TASK TO CARRY OUT: Copy out every line from the records that includes "click".
------ INPUT
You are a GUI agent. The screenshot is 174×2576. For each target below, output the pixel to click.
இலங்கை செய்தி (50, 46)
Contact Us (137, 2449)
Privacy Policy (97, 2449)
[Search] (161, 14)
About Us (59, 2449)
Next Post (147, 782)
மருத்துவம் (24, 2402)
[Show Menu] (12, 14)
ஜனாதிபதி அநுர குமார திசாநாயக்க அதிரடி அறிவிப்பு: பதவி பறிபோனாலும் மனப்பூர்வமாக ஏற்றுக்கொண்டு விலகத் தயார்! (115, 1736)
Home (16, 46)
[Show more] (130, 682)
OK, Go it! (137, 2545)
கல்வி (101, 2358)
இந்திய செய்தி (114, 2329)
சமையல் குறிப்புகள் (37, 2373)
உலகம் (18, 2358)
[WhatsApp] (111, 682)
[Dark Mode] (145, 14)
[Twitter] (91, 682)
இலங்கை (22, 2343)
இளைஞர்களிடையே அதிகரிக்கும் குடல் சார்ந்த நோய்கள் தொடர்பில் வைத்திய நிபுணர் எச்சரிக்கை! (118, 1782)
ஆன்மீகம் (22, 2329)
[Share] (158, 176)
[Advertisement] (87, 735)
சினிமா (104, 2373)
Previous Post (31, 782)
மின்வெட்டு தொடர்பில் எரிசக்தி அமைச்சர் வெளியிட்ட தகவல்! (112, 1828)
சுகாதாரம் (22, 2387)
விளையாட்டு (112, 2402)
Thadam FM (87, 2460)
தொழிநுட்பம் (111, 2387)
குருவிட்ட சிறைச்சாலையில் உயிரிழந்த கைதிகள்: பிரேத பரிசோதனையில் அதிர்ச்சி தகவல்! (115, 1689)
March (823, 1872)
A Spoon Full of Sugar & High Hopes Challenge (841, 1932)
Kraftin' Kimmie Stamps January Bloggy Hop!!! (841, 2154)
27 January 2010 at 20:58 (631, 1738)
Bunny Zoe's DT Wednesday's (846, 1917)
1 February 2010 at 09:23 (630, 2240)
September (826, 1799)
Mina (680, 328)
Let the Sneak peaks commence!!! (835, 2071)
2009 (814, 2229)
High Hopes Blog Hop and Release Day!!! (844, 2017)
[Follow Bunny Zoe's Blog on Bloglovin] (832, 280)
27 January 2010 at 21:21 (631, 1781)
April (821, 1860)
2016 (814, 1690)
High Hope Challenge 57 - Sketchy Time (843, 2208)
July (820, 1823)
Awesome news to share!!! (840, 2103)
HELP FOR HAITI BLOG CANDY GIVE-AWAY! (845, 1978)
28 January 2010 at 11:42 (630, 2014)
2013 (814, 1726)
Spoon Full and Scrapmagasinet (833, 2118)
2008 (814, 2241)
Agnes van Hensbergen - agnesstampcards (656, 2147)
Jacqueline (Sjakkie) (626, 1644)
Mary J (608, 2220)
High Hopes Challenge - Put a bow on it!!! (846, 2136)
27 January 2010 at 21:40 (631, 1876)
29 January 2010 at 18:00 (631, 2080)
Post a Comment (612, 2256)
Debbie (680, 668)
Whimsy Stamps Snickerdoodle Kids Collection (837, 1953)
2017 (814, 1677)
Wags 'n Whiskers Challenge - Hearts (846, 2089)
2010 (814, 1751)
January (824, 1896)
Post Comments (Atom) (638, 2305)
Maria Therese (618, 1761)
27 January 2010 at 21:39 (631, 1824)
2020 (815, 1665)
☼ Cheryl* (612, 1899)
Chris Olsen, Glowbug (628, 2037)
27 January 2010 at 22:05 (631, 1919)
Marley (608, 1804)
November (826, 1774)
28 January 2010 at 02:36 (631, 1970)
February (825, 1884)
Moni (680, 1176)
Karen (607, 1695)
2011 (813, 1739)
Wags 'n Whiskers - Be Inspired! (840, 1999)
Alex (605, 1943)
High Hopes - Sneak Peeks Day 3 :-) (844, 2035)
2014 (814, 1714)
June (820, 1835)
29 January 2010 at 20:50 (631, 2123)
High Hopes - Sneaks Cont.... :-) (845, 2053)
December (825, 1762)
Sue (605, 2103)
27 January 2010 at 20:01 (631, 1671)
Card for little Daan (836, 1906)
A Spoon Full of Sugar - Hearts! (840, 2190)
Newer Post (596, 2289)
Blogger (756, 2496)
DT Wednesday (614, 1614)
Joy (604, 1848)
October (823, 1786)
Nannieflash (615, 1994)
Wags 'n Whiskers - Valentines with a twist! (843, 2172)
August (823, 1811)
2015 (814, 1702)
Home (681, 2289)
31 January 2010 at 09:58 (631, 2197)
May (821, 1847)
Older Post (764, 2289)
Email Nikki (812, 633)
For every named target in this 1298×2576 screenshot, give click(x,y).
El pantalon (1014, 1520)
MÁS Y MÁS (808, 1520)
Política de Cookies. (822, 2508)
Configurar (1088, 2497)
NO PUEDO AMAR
------------
THE ANSWER:
You are a GUI agent. The screenshot is 174×2576. For each target below, output the pixel to click.
For every named target in this 1298×2576 screenshot, give click(x,y).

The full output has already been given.